Bug-report trigger-time snapshot (2026-04-23)¶

Situation¶

Today the bug-report flow takes the screenshot at submit time: the user hits F12, fills in the type + description, clicks Capture, and (for Display reports) drags out a region; generate_bug_report at ryll/src/app.rs:923 then reads the live surface pixels and encodes them.

This breaks for short-lived display artefacts. The user saw "static" on the macbook on 2026-04-23, filled the form, and by the time they submitted the glitch had already left the screen. screenshot.png in ryll-bugreport-2026-04-23T08-22-47Z.zip shows a clean kernel-boot console, not the static the report is about.

The ring-buffer pcap covers the right time range, but without a timestamp marker the analyst has no reliable way to locate "when the user noticed it" in a long capture.

Mission¶

Capture bug-report evidence at the moment the user opens the dialog, not at submit time. Record a trigger timestamp in metadata so the pcap can be correlated. Keep the submit-time surface as a secondary image when the user does region selection, so before/after is visible.

Design¶

When to trigger a capture¶

A trigger event is any of:

F12 keypress (ryll/src/app.rs:1244).
Status-bar bug-report button (ryll/src/app.rs:1437).
USB menu bug-report shortcut (ryll/src/app.rs:1783).
Channel-error auto-open (ryll/src/app.rs:2063).

The pedantic observer path (bugreport.rs:995 / write_pedantic) fires its own report with no user dialog; it does not need the trigger-time mechanism because the observer is the moment of interest. It still writes the new metadata fields so the schema stays uniform.

What to capture at trigger time¶

Only when the report type is (or defaults to) Display:

Pick the largest surface (same rule as generate_bug_report uses today).
Clone its RGBA pixels + (width, height).
Record SystemTime::now() and self.traffic.elapsed().as_secs_f64().
Hand the clone to a std::thread::spawn worker that PNG-encodes it via bugreport::encode_png and drops the output into an Arc<Mutex<Option<Vec<u8>>>> stored on the app.

Non-Display report types skip the snapshot entirely (space saving — operator's call). They still record the trigger timestamps.

If the user changes the report type in the dialog after opening it, the snapshot taken at open-time may no longer be appropriate:

Opened as Display → switched to Input: discard the snapshot worker and its output on submit (don't include in zip).
Opened as Input → switched to Display: we've missed the moment. Fall back to encoding the current surface at submit time, and mark in metadata (triggered_uptime_secs: null, perhaps, or an explicit trigger_snapshot: "late" field — to be decided in Phase 2).

Simplest implementation: always take the snapshot on open, regardless of selected type, and only use it for Display submissions. Cheap and covers the type-switch edge case.

============

(TASK BRIEF): List every trigger event that the bug-report design notes name. The data after this has no connection to the bug-report design notes.

============

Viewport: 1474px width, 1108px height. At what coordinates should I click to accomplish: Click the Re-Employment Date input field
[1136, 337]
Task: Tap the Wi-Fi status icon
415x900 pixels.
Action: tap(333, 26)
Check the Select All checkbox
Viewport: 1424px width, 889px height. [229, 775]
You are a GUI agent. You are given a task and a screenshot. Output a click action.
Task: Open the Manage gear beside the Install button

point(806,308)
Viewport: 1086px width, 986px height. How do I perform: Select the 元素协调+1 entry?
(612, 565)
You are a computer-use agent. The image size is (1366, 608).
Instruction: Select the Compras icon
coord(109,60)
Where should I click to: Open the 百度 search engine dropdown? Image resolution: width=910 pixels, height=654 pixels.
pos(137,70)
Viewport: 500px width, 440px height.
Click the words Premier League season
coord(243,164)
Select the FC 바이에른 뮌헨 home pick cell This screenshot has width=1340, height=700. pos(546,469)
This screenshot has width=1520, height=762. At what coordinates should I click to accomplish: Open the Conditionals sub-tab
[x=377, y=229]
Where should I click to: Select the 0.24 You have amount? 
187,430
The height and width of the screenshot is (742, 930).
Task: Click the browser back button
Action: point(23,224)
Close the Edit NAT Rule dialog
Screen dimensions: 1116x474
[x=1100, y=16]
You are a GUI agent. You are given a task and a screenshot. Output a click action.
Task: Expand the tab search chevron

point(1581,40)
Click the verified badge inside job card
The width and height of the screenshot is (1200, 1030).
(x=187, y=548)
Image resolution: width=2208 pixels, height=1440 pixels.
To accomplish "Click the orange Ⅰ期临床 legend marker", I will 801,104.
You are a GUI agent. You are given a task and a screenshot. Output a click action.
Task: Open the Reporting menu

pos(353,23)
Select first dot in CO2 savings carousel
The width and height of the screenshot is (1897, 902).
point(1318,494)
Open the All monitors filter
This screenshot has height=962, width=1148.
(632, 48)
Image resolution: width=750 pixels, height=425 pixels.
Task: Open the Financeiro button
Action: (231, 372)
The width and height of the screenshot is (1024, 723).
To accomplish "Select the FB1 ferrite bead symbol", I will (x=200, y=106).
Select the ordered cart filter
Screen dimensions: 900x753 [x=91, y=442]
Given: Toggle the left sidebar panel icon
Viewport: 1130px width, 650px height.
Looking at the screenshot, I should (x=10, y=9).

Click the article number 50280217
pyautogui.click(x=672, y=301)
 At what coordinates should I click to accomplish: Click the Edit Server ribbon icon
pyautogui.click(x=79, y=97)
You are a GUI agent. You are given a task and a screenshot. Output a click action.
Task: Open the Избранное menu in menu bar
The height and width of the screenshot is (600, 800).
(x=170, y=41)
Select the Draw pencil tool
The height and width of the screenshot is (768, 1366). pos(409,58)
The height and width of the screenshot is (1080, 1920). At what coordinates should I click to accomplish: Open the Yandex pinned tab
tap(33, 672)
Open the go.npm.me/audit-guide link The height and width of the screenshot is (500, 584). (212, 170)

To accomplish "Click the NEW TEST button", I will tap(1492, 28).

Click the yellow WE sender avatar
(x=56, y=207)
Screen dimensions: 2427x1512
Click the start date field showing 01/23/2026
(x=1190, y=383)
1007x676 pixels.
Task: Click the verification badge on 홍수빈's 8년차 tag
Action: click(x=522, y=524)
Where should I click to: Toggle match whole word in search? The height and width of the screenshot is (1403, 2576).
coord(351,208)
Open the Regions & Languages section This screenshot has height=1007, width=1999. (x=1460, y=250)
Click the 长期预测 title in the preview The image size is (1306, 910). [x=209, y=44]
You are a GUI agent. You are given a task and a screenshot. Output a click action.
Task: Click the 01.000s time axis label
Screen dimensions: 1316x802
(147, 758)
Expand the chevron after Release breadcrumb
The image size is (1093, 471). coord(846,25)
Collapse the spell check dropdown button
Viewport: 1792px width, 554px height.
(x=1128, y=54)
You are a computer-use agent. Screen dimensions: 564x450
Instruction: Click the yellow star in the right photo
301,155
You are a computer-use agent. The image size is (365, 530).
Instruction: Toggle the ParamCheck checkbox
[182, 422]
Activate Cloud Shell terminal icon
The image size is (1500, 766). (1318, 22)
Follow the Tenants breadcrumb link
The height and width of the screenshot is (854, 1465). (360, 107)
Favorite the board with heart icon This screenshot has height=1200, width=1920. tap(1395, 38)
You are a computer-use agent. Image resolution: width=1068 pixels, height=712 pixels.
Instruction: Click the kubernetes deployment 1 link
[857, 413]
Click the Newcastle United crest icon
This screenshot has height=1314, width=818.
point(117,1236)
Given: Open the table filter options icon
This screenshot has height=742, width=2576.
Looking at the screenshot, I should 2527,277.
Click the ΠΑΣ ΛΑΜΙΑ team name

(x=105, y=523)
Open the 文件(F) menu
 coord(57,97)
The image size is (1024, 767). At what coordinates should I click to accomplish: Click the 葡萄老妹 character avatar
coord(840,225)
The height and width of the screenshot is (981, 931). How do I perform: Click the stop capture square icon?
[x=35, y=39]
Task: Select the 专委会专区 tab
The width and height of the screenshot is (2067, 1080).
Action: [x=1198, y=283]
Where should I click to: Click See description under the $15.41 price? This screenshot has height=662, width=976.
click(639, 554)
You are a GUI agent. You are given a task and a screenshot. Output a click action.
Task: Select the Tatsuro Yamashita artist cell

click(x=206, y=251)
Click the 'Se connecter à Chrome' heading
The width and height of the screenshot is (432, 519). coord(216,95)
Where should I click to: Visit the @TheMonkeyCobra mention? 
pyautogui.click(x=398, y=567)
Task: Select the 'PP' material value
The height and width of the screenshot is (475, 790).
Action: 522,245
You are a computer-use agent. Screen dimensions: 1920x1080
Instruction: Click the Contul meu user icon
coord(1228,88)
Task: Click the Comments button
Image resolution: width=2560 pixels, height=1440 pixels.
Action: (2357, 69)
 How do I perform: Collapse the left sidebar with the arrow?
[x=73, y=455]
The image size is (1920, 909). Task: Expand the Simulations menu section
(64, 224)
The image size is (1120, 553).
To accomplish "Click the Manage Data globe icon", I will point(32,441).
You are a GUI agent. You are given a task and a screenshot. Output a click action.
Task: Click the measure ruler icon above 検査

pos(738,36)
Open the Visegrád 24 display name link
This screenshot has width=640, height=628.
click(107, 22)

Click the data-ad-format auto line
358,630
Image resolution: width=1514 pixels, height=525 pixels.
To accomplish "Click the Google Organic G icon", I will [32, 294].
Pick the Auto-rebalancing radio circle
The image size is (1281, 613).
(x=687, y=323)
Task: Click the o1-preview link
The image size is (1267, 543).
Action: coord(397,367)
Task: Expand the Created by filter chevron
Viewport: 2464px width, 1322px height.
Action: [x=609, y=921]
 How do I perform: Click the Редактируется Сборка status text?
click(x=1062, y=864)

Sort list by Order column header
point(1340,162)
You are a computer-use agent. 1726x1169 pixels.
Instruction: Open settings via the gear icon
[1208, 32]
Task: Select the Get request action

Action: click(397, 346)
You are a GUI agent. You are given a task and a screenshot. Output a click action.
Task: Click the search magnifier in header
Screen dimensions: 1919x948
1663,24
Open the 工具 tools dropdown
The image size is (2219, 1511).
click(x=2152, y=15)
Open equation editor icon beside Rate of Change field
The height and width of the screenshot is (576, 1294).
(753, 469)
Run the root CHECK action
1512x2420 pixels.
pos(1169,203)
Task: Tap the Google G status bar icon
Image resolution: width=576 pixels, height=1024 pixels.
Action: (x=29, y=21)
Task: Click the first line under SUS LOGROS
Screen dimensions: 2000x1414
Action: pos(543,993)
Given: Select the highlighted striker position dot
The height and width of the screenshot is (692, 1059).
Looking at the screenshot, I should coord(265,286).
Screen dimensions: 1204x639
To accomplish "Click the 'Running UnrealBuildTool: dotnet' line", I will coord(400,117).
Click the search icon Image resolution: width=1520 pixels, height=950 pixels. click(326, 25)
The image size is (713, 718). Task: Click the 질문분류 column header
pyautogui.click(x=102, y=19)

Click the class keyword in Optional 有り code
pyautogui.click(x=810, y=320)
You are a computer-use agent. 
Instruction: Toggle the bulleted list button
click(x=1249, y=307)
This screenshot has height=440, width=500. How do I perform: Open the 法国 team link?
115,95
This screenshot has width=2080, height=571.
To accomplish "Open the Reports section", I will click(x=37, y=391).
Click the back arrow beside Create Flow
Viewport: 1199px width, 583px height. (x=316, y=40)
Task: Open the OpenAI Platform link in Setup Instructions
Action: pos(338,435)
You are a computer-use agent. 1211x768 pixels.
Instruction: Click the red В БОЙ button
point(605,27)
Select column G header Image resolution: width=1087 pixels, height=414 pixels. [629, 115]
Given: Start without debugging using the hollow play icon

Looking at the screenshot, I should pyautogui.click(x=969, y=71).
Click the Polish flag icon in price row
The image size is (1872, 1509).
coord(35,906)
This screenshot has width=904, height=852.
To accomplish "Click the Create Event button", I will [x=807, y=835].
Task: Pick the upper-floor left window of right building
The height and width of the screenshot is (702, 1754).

============

(ANSWER FOR THE TASK):
- F12 keypress
- Status-bar bug-report button
- USB menu bug-report shortcut
- Channel-error auto-open